### Exercise brief
From the material that follows, please give the number of lines containing the string "Remove", and that number alone.

(Data for review begins)

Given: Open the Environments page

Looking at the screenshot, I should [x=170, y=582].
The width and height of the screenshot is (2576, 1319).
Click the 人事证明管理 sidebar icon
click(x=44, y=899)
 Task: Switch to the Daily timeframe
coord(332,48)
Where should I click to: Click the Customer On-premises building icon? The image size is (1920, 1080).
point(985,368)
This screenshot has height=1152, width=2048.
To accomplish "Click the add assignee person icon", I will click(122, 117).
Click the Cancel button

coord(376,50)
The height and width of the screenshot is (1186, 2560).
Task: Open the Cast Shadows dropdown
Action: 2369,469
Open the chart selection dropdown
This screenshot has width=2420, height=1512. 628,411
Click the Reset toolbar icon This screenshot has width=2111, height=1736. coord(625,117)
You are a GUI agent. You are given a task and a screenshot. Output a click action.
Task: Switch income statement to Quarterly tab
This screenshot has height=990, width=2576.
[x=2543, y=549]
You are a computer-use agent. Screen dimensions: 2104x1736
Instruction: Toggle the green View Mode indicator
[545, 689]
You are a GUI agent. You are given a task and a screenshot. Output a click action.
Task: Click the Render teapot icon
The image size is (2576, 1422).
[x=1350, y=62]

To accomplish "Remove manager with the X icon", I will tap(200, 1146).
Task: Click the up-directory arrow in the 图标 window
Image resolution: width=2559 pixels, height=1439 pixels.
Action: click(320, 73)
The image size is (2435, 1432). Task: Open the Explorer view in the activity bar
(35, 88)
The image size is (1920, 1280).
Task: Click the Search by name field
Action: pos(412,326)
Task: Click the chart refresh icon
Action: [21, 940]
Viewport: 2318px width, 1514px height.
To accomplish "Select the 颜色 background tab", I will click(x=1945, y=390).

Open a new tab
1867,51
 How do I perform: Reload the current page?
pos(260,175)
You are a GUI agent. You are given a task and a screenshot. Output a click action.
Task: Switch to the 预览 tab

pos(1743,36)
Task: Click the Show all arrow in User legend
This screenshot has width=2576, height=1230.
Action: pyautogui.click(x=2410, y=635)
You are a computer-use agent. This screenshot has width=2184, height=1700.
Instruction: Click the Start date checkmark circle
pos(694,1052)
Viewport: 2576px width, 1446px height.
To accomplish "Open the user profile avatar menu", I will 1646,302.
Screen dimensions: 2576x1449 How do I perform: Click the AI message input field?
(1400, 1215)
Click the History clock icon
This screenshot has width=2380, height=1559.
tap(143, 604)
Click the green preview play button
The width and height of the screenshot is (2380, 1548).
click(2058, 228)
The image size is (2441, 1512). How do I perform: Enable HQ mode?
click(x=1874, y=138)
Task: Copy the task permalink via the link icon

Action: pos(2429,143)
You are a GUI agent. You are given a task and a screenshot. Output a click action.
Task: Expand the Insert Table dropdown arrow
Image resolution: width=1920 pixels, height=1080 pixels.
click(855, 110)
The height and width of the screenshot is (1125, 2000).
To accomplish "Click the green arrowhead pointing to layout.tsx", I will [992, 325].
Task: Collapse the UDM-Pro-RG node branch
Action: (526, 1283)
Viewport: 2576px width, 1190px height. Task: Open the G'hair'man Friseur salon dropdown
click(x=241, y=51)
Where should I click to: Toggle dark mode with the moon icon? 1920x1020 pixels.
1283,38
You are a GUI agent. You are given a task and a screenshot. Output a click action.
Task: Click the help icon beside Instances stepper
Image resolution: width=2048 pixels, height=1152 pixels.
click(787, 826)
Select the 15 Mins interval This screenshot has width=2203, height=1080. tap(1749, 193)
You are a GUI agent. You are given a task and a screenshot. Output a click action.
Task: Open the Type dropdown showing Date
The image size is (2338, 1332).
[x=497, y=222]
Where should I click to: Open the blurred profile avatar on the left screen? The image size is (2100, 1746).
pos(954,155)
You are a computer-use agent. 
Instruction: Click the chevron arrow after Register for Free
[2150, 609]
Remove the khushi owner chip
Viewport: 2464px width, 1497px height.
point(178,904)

(Data for review ends)

### Answer below
2